# GOAL OF THE EXERCISE:
Please output every line of the material as it stands, without the pictures.
*** Block opens ***
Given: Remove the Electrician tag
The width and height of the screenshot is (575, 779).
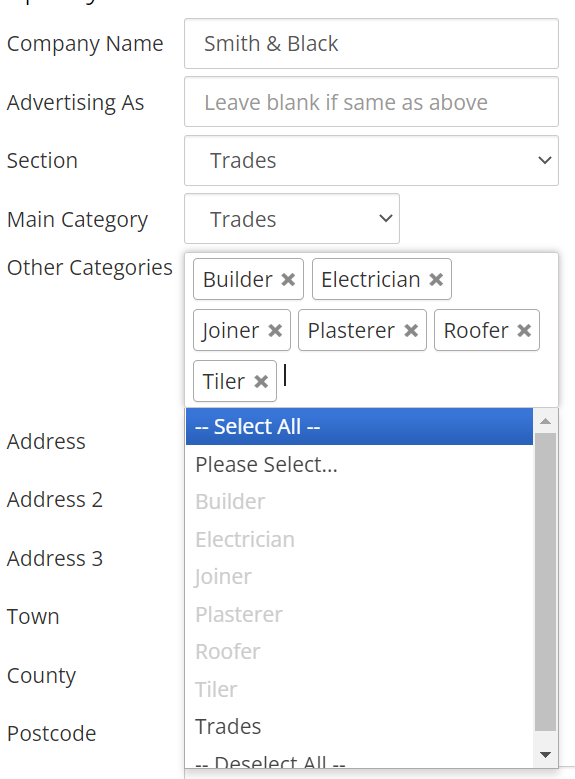Looking at the screenshot, I should click(x=436, y=280).
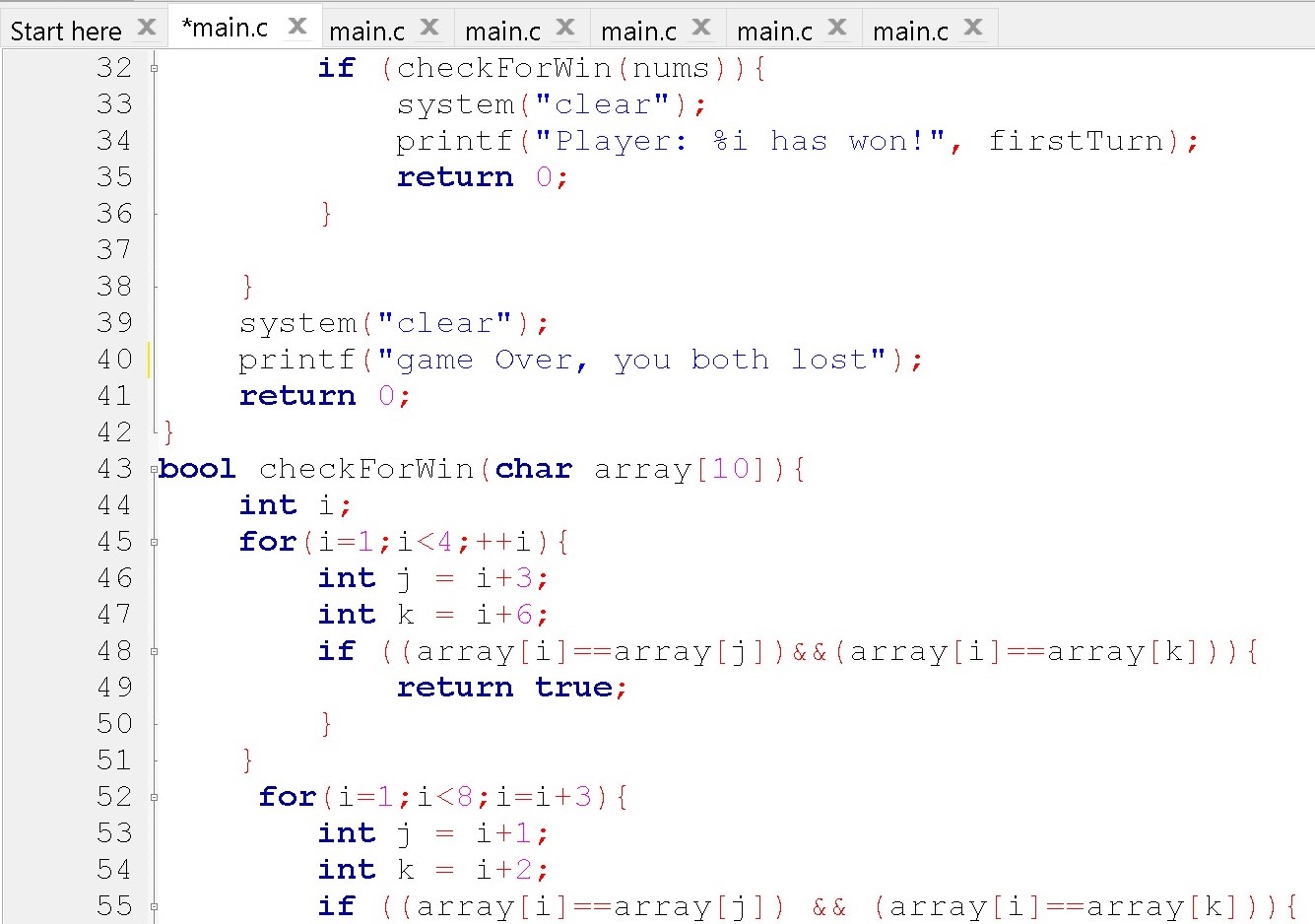The width and height of the screenshot is (1315, 924).
Task: Click the "return true" statement on line 49
Action: [510, 688]
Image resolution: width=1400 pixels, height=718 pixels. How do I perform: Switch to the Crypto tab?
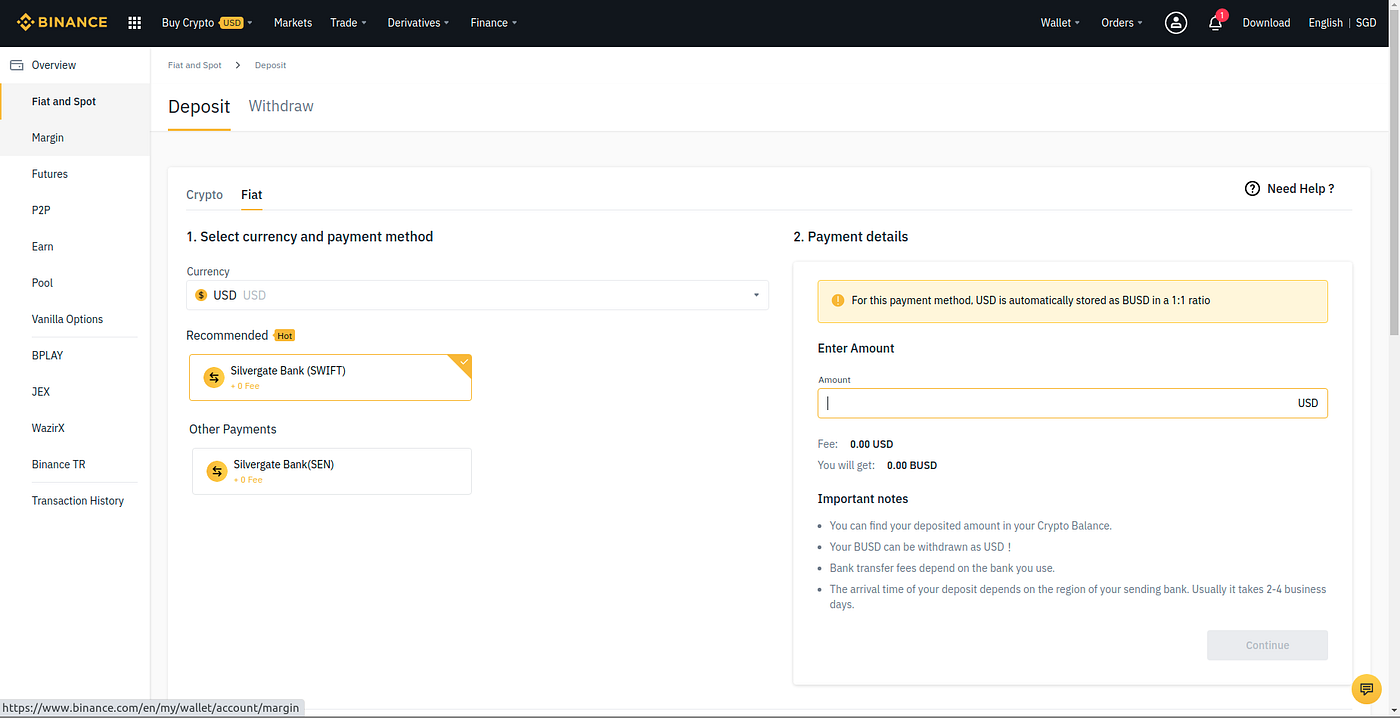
*** Block closes ***
# ANSWER BELOW:
Given: Remove the Electrician tag
The width and height of the screenshot is (575, 779).
Looking at the screenshot, I should click(x=436, y=280).
The width and height of the screenshot is (1315, 924).
Task: Click the "return true" statement on line 49
Action: [510, 688]
Image resolution: width=1400 pixels, height=718 pixels. How do I perform: Switch to the Crypto tab?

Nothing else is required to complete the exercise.